Extract provided:
* * * * *

To create the foundation of good coParenting, coParents should model good parenting: awareness, involvement, consistency, and encouragement.
(2 minutes 4 seconds read)

Kathleen Bird
Kathleen Bird, JD is a mediator, parent educator, former judge, and family lawyer.

Components of Good coParenting

Be a parent who makes your child feel more safe and secure and less responsible for changes in family life. Despite what might be happening between you and your ex, your child must come first, and working together to establish good parenting habits will ensure good coParenting.

Envision the best, most rewarding relationship between you and your child. Most parents prefer a relationship that goes well beyond meeting the basic needs of a child for survival. Children crave a solid and loving relationship with both coParents.  You can certainly hold up your end by meeting your responsibilities, nurturing your child, and reducing the tension that exists between you and the other parent.

Consider the components of good coParenting, which make up components of good parenting in general:

    • Awareness. coParents know the stages of child development.  A parent is aware of what goes on in the child’s world. A parent checks in with teachers, coaches, and other mentors, including their coParenting partner. A parent spends time on the child’s turf and knows the people most closely associating with the child.
    • Involvement.  A coParent participates in the child’s life at play, school, activities and unstructured time. A parent reads stories with the child, works on homework and projects, attends events important to the child, and sometimes just hangs out with the child.

* * * * *

Problems to work on:
1. Name the qualities that the coParenting article's opening sentence says coParents should model.
2. Carry the coParenting article forward, starting after its last sentence.

Data below:
* * * * *

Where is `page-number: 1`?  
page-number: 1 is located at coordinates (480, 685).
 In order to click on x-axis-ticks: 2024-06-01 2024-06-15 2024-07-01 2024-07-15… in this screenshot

* * * * *

Task results:
1. Awareness, involvement, consistency, and encouragement.

2.
    • Consistency.  A parent’s behavior is predictable. A parent keeps his or her word to the child and does not over-promise.  The parent regularly spends time with the child and sees this commitment as necessary for the security of the child rather than the convenience of the parent. Good coParenting would allow for time with both parents. A parent focuses on time together as addressing an important need of the child rather than the parent’s right to access to the child.
  • Encouragement. A parent responds to the child’s emotional needs by expressing affection, encouraging the child to try new things, and praising the child’s accomplishments. A parent listens to what the child says as a unique expression of thoughts and feelings the child is entitled to have without judging or diminishing them.

Parenting is hard enough. Good coParenting takes the coordination of good parenting between two adults who might recently be hurt by the other. It’s important to remain child-centric in your coParenting and remember that it’s based on simple, good parenting.